Records for the exercise
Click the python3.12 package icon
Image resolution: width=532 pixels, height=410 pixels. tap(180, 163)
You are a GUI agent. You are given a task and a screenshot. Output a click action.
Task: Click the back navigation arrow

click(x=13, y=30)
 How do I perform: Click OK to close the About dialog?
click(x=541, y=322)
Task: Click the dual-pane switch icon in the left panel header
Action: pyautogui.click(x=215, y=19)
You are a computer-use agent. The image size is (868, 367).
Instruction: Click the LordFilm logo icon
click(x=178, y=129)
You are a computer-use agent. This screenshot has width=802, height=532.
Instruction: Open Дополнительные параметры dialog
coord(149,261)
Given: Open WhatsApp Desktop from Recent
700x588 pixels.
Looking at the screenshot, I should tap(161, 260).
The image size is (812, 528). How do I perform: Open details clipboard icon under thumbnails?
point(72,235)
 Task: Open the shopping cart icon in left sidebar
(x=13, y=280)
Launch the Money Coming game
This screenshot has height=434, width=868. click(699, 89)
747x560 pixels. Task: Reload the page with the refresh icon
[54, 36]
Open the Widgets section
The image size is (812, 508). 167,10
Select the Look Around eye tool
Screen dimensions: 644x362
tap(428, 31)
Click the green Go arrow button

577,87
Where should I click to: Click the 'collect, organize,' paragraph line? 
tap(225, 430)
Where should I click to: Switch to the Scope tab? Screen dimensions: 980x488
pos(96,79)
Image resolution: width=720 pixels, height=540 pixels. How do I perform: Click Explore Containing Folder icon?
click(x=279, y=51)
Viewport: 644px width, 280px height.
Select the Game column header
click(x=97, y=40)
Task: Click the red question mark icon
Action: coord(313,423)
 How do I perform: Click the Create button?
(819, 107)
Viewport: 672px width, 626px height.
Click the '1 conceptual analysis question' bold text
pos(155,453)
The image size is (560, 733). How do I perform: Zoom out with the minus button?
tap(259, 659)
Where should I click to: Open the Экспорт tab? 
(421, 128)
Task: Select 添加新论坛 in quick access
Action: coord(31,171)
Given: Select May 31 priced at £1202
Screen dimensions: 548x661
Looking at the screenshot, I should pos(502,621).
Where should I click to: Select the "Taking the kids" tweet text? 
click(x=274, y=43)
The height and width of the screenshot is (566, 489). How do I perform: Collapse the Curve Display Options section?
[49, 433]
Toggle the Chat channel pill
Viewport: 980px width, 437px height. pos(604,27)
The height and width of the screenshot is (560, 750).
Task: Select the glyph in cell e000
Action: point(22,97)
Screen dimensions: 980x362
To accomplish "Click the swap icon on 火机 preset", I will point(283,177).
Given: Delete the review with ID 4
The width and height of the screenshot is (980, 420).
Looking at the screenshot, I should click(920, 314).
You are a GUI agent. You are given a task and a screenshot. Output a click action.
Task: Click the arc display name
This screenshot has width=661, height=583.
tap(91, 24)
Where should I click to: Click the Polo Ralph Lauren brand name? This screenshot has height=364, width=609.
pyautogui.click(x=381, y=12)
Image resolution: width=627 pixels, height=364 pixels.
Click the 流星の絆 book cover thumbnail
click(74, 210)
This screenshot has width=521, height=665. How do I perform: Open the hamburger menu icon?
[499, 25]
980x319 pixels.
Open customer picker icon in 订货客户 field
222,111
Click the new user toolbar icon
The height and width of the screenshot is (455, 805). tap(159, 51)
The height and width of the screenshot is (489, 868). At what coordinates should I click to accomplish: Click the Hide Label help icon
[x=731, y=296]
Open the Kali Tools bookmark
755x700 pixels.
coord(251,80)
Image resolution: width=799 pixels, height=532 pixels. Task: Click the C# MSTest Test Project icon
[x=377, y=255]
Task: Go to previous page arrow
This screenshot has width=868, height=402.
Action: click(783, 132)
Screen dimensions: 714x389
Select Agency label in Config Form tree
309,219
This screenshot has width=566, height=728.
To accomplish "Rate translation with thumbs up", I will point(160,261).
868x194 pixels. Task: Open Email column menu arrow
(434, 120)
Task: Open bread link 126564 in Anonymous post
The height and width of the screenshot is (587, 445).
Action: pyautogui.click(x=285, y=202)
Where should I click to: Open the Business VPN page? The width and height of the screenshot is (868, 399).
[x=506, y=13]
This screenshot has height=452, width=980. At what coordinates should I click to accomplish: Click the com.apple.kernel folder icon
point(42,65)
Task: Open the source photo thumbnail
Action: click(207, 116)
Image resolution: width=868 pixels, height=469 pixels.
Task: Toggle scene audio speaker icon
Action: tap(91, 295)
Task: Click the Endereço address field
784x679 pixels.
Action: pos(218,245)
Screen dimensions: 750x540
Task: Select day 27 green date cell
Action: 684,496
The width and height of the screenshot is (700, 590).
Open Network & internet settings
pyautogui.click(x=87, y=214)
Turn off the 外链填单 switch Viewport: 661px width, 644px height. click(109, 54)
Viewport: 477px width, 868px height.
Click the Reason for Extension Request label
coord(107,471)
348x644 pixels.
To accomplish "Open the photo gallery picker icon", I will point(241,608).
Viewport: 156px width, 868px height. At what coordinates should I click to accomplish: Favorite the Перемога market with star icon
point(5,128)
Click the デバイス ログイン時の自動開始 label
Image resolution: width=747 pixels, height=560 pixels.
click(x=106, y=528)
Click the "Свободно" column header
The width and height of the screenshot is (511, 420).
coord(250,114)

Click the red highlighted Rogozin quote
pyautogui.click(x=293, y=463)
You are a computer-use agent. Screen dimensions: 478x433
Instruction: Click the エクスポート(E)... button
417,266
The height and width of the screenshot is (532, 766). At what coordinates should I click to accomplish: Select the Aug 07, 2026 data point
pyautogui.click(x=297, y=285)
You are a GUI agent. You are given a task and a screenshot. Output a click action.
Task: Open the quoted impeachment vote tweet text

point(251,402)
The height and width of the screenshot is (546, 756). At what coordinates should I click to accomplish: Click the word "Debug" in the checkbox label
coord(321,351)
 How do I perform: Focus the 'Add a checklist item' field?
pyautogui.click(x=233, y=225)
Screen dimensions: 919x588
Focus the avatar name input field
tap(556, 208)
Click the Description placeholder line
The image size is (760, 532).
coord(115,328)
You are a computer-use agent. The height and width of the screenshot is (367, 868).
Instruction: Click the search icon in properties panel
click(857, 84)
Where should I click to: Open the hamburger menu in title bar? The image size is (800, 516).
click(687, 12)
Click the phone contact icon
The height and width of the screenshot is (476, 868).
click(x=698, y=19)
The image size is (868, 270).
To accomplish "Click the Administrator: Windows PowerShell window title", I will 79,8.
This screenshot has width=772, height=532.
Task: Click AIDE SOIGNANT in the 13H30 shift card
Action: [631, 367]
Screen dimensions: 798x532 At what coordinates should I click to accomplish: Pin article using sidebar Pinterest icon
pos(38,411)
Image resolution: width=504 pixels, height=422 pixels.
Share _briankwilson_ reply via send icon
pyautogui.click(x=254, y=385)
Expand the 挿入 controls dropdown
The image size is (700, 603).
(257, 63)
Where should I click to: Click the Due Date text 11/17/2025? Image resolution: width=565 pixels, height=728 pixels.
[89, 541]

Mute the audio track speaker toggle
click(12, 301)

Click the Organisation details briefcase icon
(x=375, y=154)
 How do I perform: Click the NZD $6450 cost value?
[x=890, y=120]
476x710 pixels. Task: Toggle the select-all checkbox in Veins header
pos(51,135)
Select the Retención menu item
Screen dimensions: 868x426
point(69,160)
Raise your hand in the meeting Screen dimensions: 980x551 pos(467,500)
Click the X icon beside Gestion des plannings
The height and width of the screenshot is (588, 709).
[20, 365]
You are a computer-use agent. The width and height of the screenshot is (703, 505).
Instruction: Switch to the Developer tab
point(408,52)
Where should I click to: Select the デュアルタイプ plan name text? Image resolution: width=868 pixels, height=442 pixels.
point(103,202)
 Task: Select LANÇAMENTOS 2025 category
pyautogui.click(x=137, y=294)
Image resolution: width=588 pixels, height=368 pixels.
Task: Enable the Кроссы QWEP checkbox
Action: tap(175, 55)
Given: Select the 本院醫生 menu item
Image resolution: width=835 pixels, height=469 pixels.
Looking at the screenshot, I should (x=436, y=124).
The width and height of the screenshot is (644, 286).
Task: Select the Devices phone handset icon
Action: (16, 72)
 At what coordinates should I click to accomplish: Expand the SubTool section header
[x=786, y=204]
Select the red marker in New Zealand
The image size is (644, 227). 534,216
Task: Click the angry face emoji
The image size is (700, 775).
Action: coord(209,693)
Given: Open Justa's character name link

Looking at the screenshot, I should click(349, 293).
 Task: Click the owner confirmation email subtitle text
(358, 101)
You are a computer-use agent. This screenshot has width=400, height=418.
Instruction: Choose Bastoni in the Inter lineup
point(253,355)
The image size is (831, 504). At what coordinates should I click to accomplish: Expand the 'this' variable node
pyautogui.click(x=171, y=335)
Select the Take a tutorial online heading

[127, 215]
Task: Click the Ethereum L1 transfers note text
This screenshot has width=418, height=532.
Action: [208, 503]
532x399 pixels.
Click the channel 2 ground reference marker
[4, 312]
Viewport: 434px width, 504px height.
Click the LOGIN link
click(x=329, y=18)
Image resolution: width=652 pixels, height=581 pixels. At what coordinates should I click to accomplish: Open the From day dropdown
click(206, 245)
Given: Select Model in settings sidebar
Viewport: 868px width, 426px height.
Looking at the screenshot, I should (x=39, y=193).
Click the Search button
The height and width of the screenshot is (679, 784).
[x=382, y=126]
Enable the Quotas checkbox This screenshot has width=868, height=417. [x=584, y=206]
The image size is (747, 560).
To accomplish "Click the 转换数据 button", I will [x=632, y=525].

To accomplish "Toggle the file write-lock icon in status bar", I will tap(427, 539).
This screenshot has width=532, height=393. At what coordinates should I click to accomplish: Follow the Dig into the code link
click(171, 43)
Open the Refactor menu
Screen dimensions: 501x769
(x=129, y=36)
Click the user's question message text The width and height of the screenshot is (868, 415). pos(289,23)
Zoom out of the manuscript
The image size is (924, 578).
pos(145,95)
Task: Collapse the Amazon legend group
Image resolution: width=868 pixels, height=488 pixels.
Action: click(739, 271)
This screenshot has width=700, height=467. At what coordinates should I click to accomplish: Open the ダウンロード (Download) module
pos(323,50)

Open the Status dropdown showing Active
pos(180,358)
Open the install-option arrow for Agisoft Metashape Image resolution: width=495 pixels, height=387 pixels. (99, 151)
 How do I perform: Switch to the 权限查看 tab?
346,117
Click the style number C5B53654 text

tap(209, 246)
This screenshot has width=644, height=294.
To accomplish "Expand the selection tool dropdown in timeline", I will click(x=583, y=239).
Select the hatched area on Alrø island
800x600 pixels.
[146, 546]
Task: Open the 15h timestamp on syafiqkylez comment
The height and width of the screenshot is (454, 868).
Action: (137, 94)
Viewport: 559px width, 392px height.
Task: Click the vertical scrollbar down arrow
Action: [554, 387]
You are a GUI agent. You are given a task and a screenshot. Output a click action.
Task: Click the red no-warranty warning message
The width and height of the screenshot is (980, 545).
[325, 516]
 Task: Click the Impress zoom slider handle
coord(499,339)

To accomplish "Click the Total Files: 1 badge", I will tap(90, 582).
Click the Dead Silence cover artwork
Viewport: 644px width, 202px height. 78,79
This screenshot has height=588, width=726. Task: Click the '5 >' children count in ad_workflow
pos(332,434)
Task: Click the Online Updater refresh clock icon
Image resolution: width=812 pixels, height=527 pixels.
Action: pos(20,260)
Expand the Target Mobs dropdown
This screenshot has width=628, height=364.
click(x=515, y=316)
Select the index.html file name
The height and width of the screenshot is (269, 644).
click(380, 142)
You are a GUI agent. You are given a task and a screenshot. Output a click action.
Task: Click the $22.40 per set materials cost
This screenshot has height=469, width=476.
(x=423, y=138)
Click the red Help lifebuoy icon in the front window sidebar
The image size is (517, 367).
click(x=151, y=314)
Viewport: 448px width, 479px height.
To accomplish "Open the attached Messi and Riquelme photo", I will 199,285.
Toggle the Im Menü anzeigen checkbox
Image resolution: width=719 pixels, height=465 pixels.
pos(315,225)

Aim of the exercise
Once you find the line with "This screenshot has width=661, height=583." above, print it and every line after it up to and including the line with "Screen dimensions: 714x389", exactly as written and nothing else.

Response to this exercise
This screenshot has width=661, height=583.
tap(91, 24)
Where should I click to: Click the Polo Ralph Lauren brand name? This screenshot has height=364, width=609.
pyautogui.click(x=381, y=12)
Image resolution: width=627 pixels, height=364 pixels.
Click the 流星の絆 book cover thumbnail
click(74, 210)
This screenshot has width=521, height=665. How do I perform: Open the hamburger menu icon?
[499, 25]
980x319 pixels.
Open customer picker icon in 订货客户 field
222,111
Click the new user toolbar icon
The height and width of the screenshot is (455, 805). tap(159, 51)
The height and width of the screenshot is (489, 868). At what coordinates should I click to accomplish: Click the Hide Label help icon
[x=731, y=296]
Open the Kali Tools bookmark
755x700 pixels.
coord(251,80)
Image resolution: width=799 pixels, height=532 pixels. Task: Click the C# MSTest Test Project icon
[x=377, y=255]
Task: Go to previous page arrow
This screenshot has width=868, height=402.
Action: click(783, 132)
Screen dimensions: 714x389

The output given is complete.